In this technique, a patient adopts a lateral posture or a lateral decubitus posture. The affected lung is in the dependent position. A patient commences breathing normally, at tidal volumes. They are then instructed to perform a series of slow expirations with an open glottis. Expiration from functional residual capacity to the end of the expiratory reserve volume are encouraged to achieve maximum infralateral lung deflation. To assist in maintaining an open glottis, a mouthpiece may be used, to decrease the degree of airway compression.
Active physiotherapist support may be applied, with the therapist positioned behind the patient, with one hand on the patient’s abdomen and one hand on the patient’s thorax. During the slow expiration, the physiotherapist applies a slow thoracic and abdominal or abdominal only compression to enhance lung deflation. A patient may also perform this technique independent of a therapist, although the degree of expiratory reserve volume exhaled may be less.
A series of three ELTGOL may be performed, with each series composed of approximately 10 slow and deep expirations. In between each series of maneuvers, a rest period (around 1-2 minutes) is provided, with the patient staying in the same position. A typical treatment lasts for around 20 minutes.
The patient should be given written instructions, including the technique and prescription.

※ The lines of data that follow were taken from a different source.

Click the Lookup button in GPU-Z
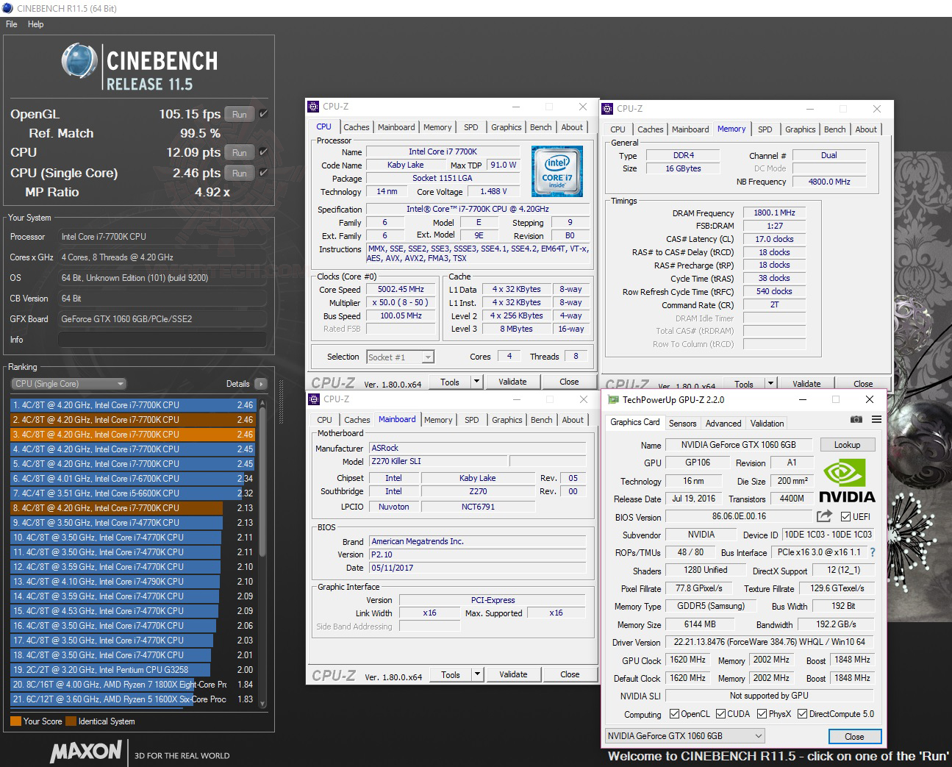 click(847, 444)
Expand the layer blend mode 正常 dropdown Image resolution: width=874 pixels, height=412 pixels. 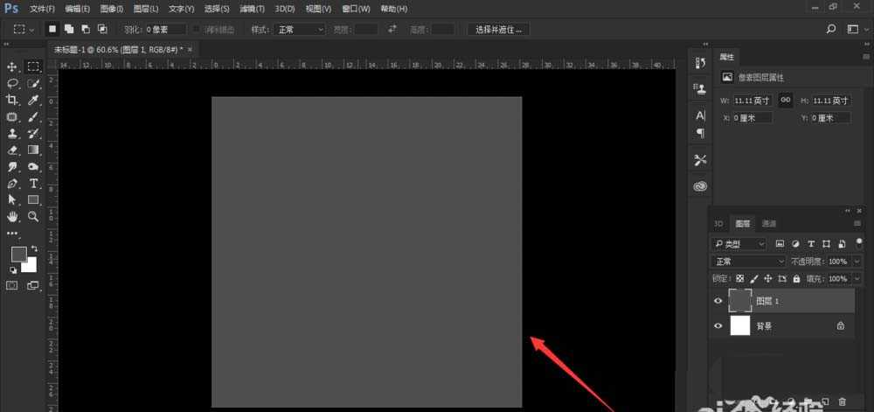coord(749,262)
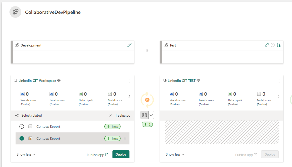Click the Deploy button
The image size is (292, 167).
point(121,154)
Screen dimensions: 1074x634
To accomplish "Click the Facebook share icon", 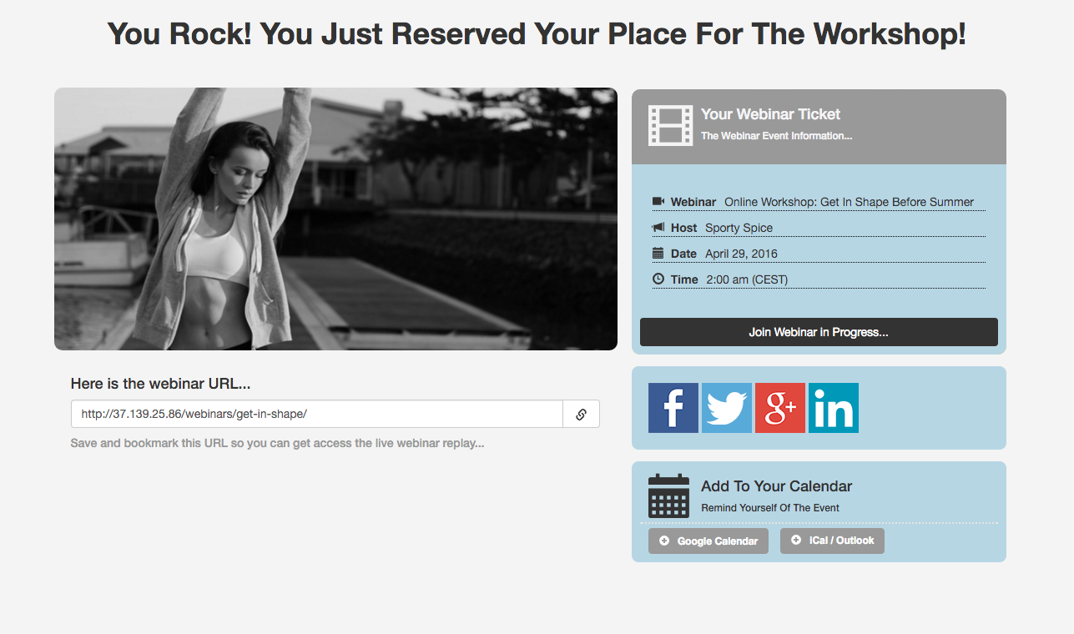I will tap(673, 408).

When applied in the short term, ELTGOL has been found to be equally effectively as other airway clearance techniques (autogenic drainage or PEP therapy) for overall sputum production over a 24 hour period and improves cough-related quality of life in people with bronchiectasis (Herrera-Cortina et al 2016). When applied twice daily for 1 year in people with bronchiectasis compared to no treatment, the degree of sputum expectoration improved, with fewer exacerbations and improved health-related quality of life compared to no treatment (Munoz et al 2018).